Cities without sprawl restricts are infilling too, because a substantial number of people want urbanity, proximity, transit, etc.

I'm watching my own city (Seattle area) closely of course. We might be the best suituated city for ongoing densification. Why?
--Much of our developed area isn't very dense. Our sprawl restrictions are only a couple decades old for the most part.
--Outward growth is restricted pretty well, though not as tightly as some places.
--All urban cities and counties are required to accommodate growth. Most do this by zoning densish town centers close to transit. The result will be a lot more of what's happening now -- a city that's still mostly houses by land area, but with dozens of walkable mixed-use nodes of varying size. Several have upzoned to allow highrises beyond the current prevalence of six-story woodframes.
--Population growth seems likely to continue. We'll probably gain population with climate change, proximity to Asia, aesthetics, business leadership, and other factors.
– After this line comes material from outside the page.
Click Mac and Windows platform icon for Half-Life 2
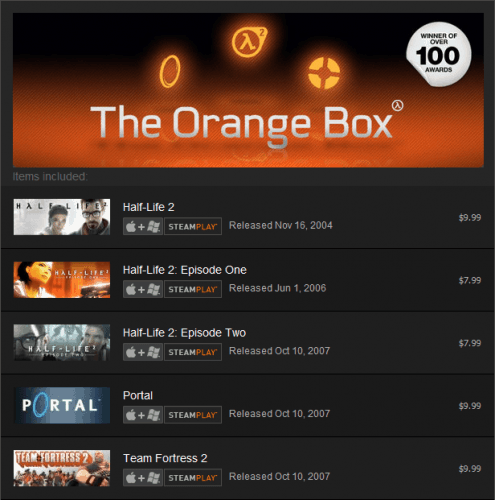The image size is (495, 500). click(x=143, y=227)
--Our transportation systems will be jammed forever, so people want proximity. We aren't expanding roads much. Transit is being expanded at a huge pace, but everything fills up. Also our transit is mostly based on transit-only movement, not park-n-rides (though we have them) or kiss-and-drops.
--Jobs are centralized. While the city is a linear 60 miles N-S, the vast majority of offices and office construction are in central Seattle and transit-served core Eastside locations. That contributes to high demand for nearby infill.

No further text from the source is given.